Por Tribuna do Norte:
O Rio Grande do Norte tem no leilão da Agência Nacional de Petróleo (ANP), agendado para 14 e 15 de maio, a chance de elevar sua produção de petróleo e gás. Com reservas provadas de 294 milhões de barris de petróleo e de 2,62 bilhões de metros cúbicos de gás só em terra, a Bacia Potiguar – que abrange os campos do RN e do Ceará – terá um total de 30 blocos ofertados, sendo 20 em terra e 10 em águas profundas. O total da bacia fica atrás apenas da Bacia do Amazonas e da de Tucano, em termos de oferta de blocos.

O período de exploração na Bacia Potiguar varia de cinco a sete anos, e a fase de produção tem duração prevista de 27 anos. Esses prazos podem ser reduzidos ou ampliados em alguns casos previstos no contrato, segundo a ANP. Vinte dos 30 blocos são considerados ‘maduros’, ou seja, já são conhecidos.
A ‘maturidade’ da Bacia Potiguar pode, no entanto, afastar investidores mais ‘agressivos’ da disputa por blocos exploratórios nos dois estados. A análise é do diretor geral do Centro de Estratégias em Recursos Naturais e Energia (CERNE) e ex-secretário de Energia do RN, Jean Paul Prates.
“O fato de ser uma bacia mais antiga faz com que operadores mais agressivos que querem um risco e um ‘prêmio’ maior, talvez não se interessem tanto. Como os campos já foram muito explorados, os blocos talvez não atraiam as empresas mais expressivas, que buscam potenciais ainda não explorados”, argumenta Prates.
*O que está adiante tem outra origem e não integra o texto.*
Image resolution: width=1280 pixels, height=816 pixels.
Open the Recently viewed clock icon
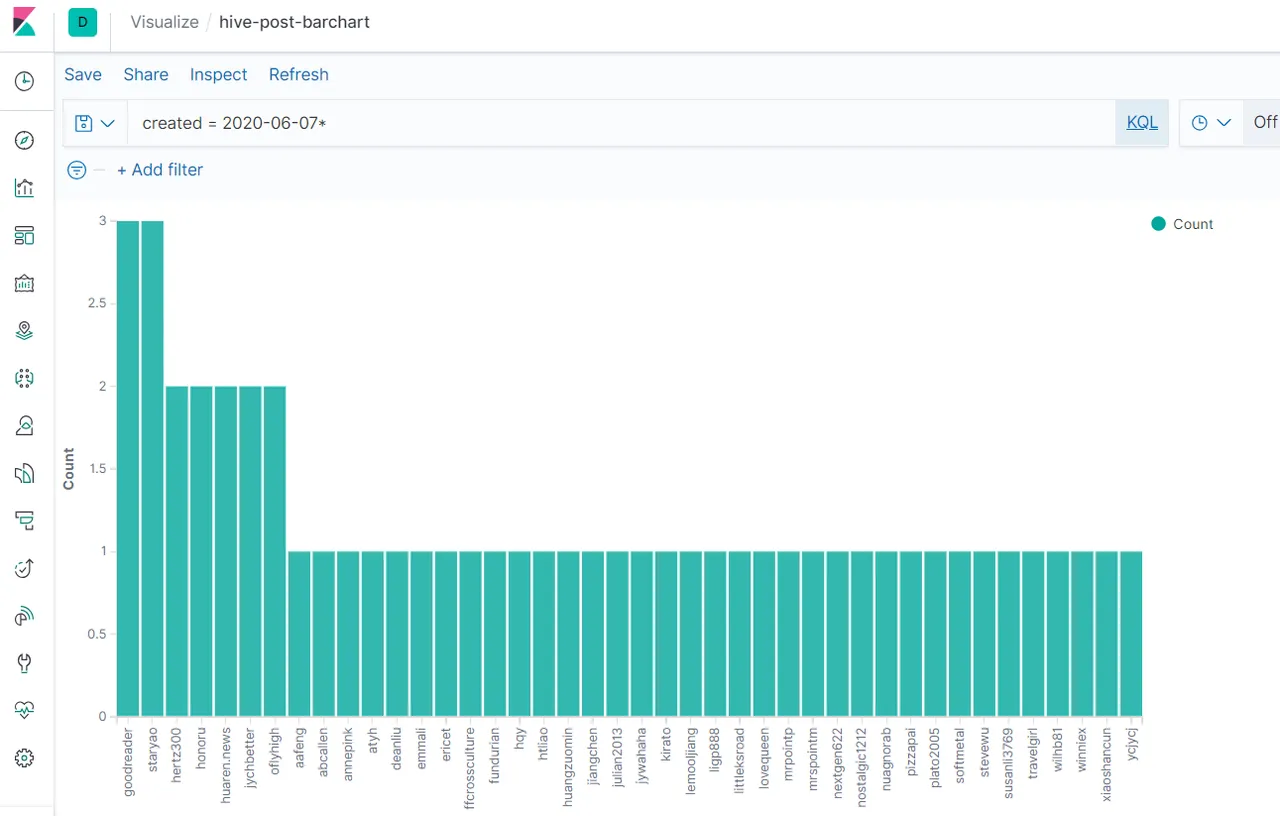click(25, 81)
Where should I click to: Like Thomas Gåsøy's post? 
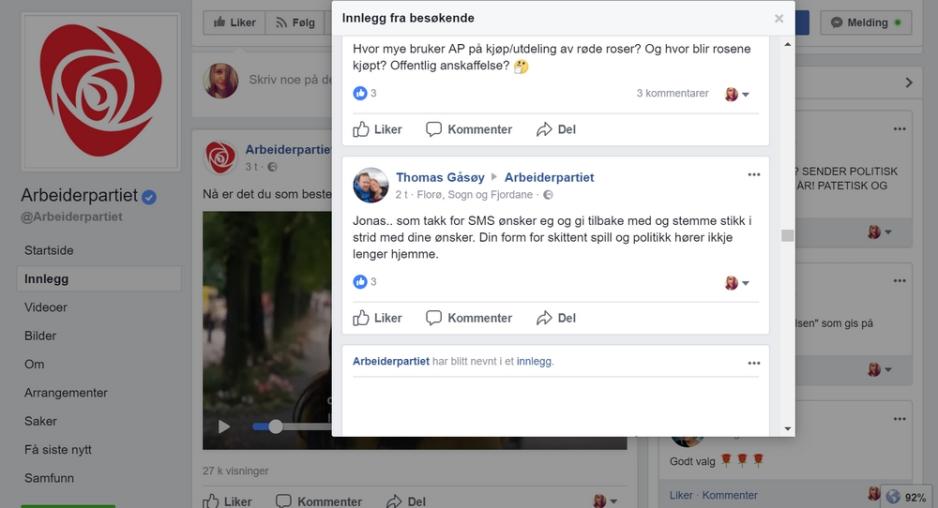coord(377,318)
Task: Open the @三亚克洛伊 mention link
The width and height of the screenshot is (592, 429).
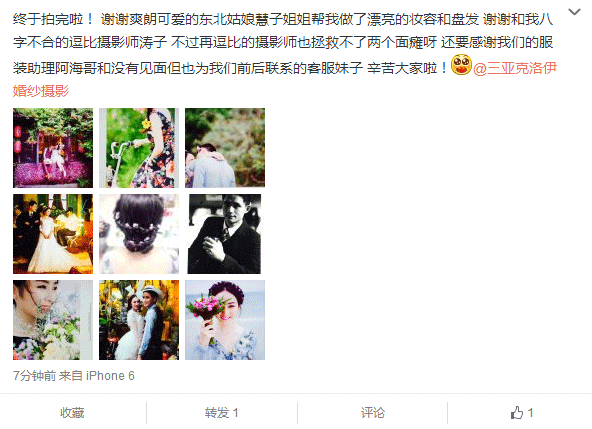Action: [x=515, y=68]

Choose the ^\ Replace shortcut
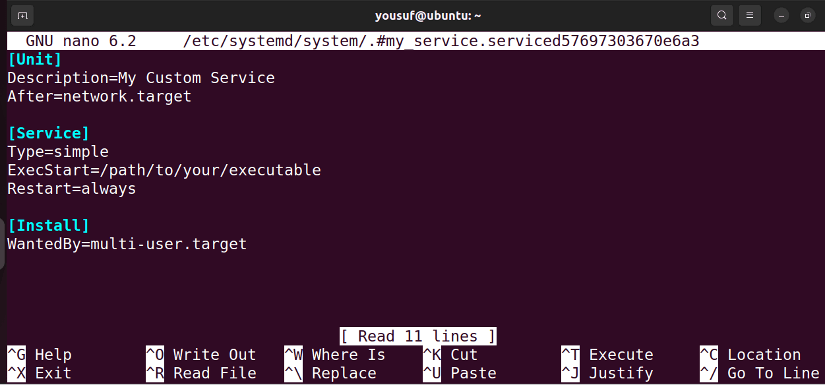[330, 373]
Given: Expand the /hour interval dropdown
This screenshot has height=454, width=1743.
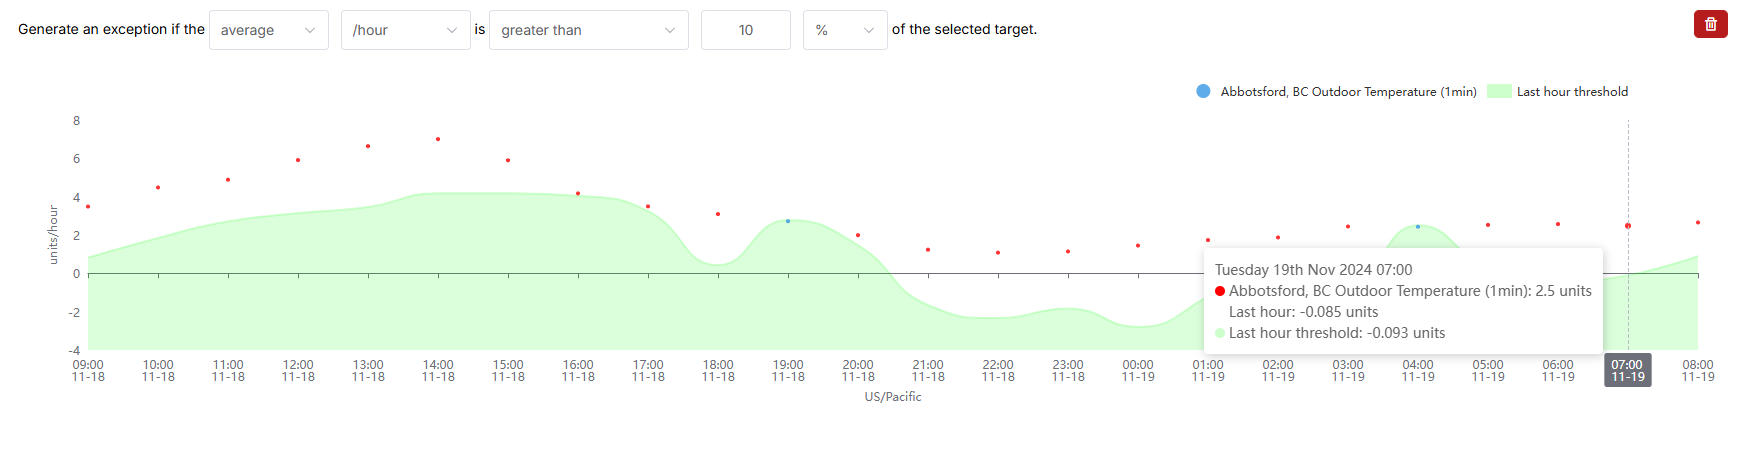Looking at the screenshot, I should click(x=406, y=30).
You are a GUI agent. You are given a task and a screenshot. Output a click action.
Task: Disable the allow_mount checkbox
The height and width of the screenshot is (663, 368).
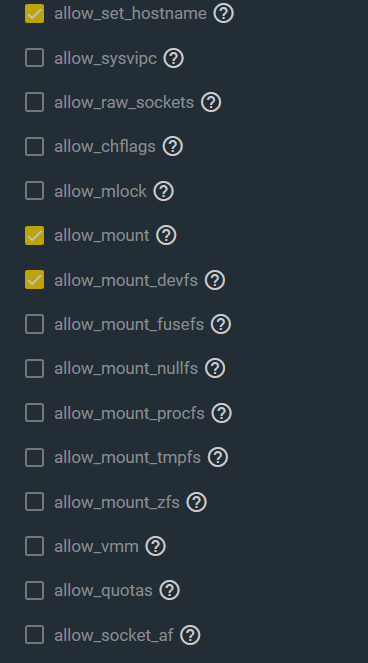pyautogui.click(x=34, y=236)
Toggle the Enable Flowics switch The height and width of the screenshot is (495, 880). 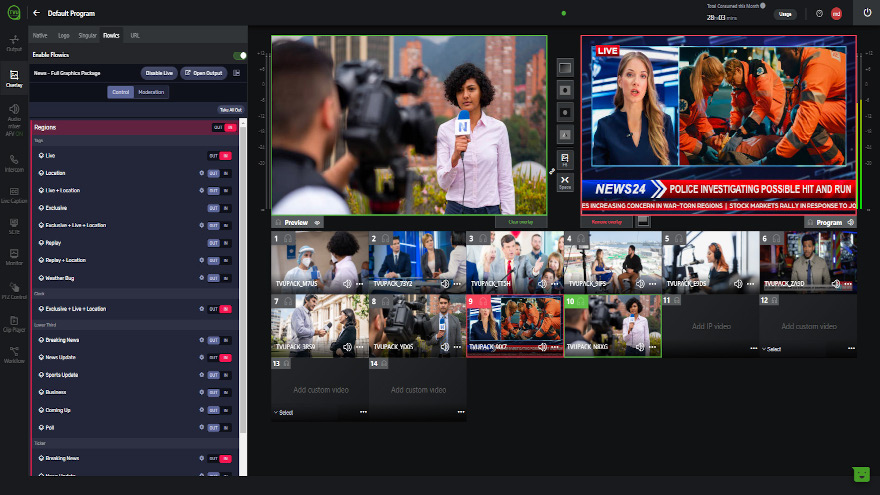(239, 55)
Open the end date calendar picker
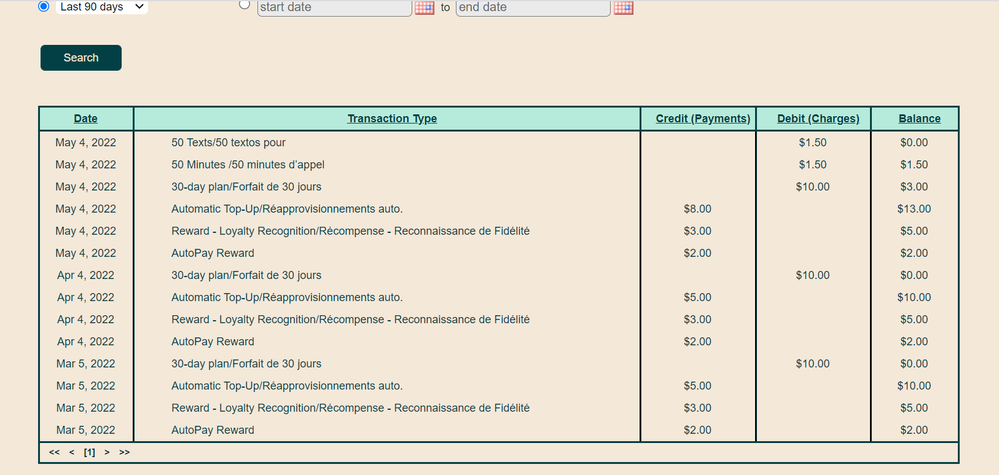The image size is (999, 475). (x=623, y=8)
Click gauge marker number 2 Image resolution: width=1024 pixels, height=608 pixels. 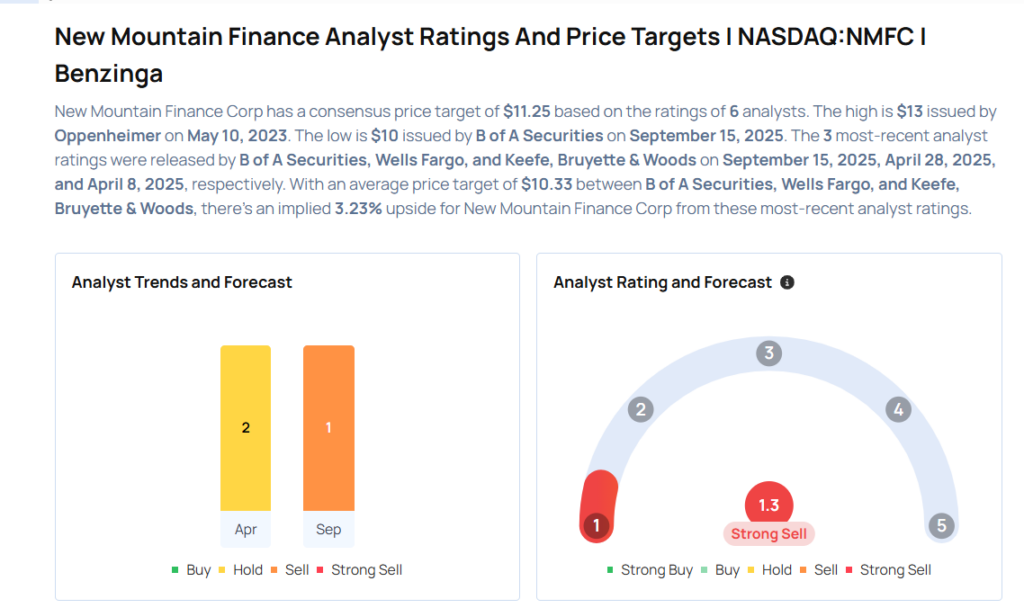tap(640, 409)

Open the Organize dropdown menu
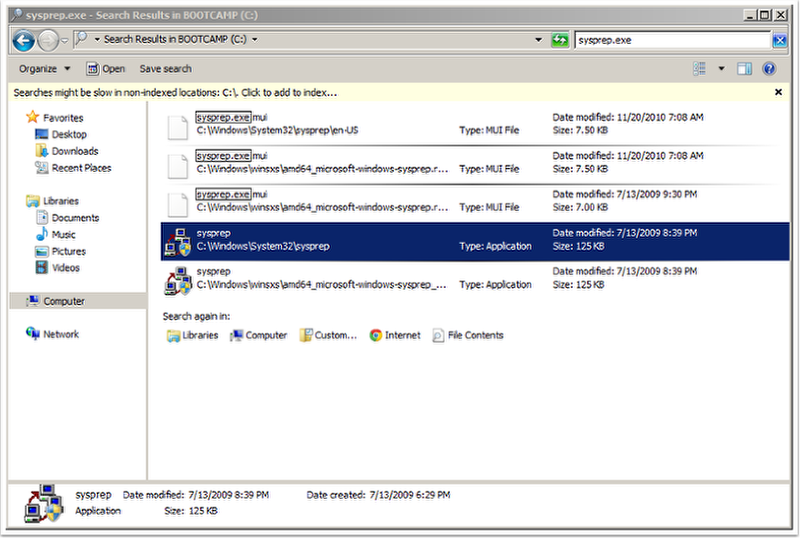44,69
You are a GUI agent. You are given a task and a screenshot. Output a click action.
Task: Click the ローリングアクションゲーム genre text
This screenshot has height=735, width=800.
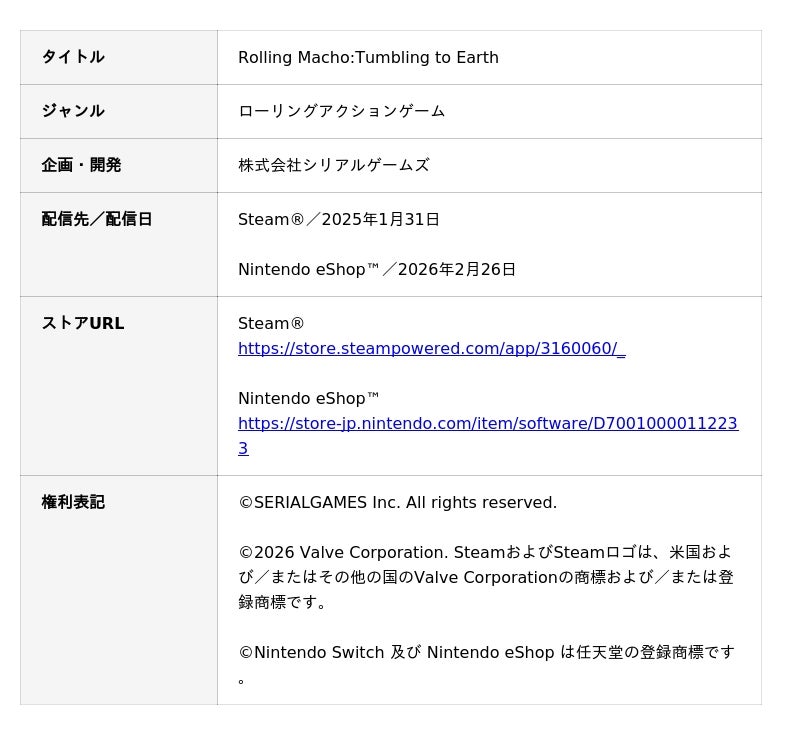coord(341,111)
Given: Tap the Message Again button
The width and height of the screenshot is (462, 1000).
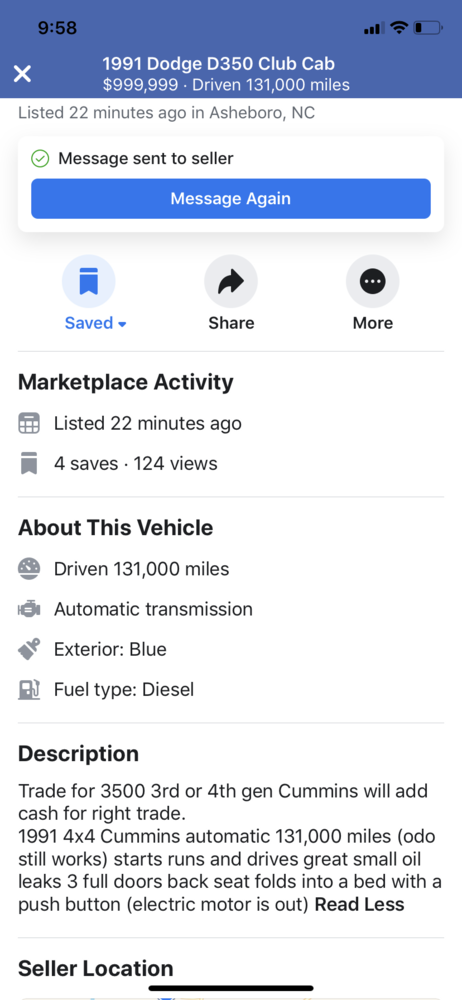Looking at the screenshot, I should 231,198.
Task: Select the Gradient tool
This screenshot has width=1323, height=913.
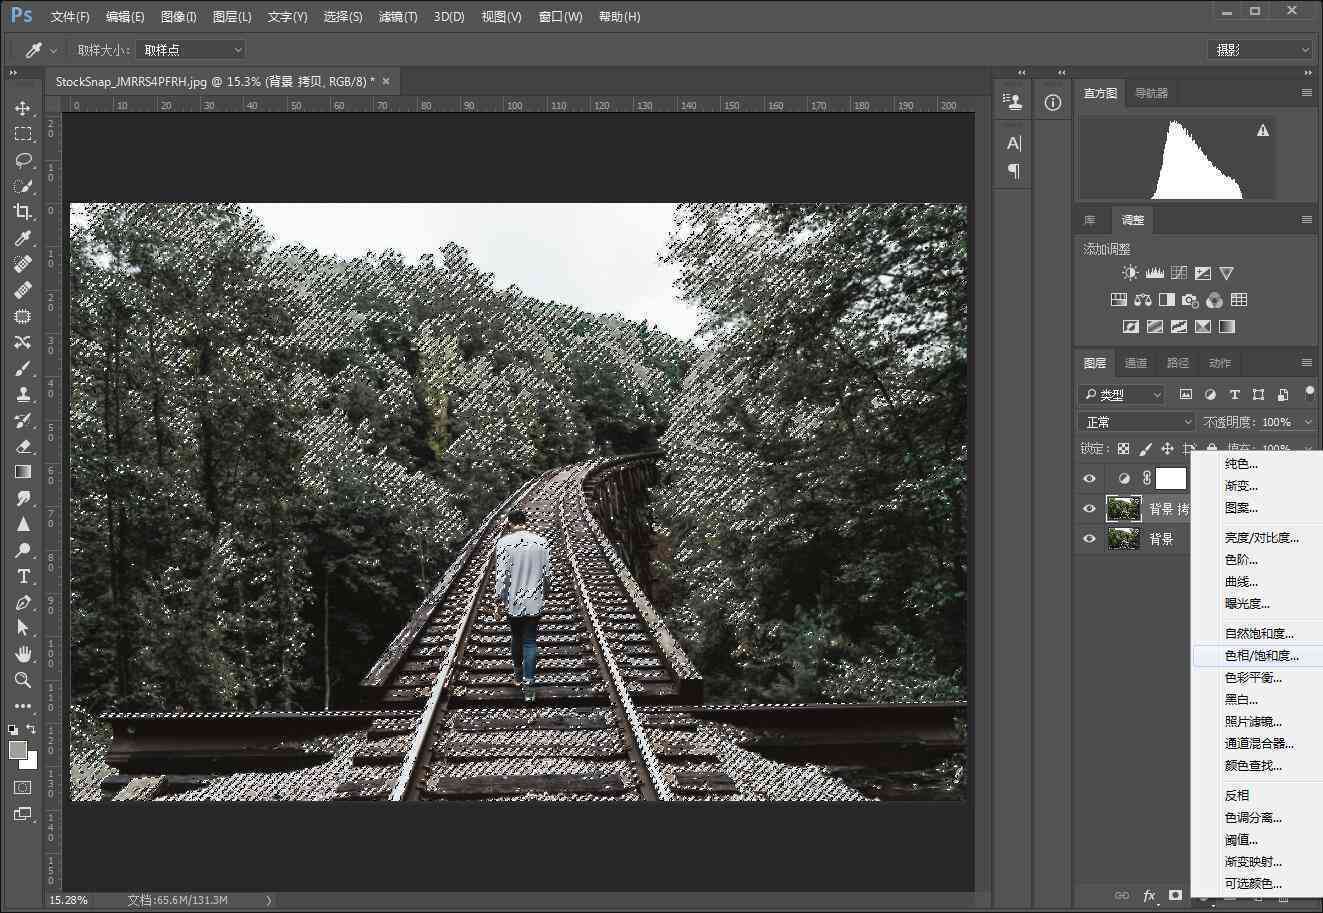Action: coord(23,472)
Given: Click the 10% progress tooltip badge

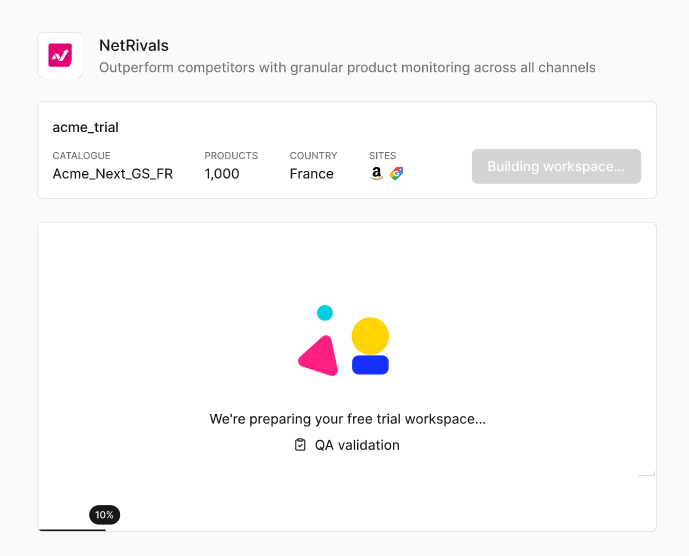Looking at the screenshot, I should click(105, 515).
Ainda assim, o RN tem grandes chances de ‘emplacar’ vários blocos de exploração de petróleo no leilão, segundo o especialista. Por ser considerada antiga, a Bacia Potiguar – que produz petróleo e gás há mais de 30 anos – conta com um grande volume de informações geológicas disponível, o que dá segurança a novos investidores, afirma Prates.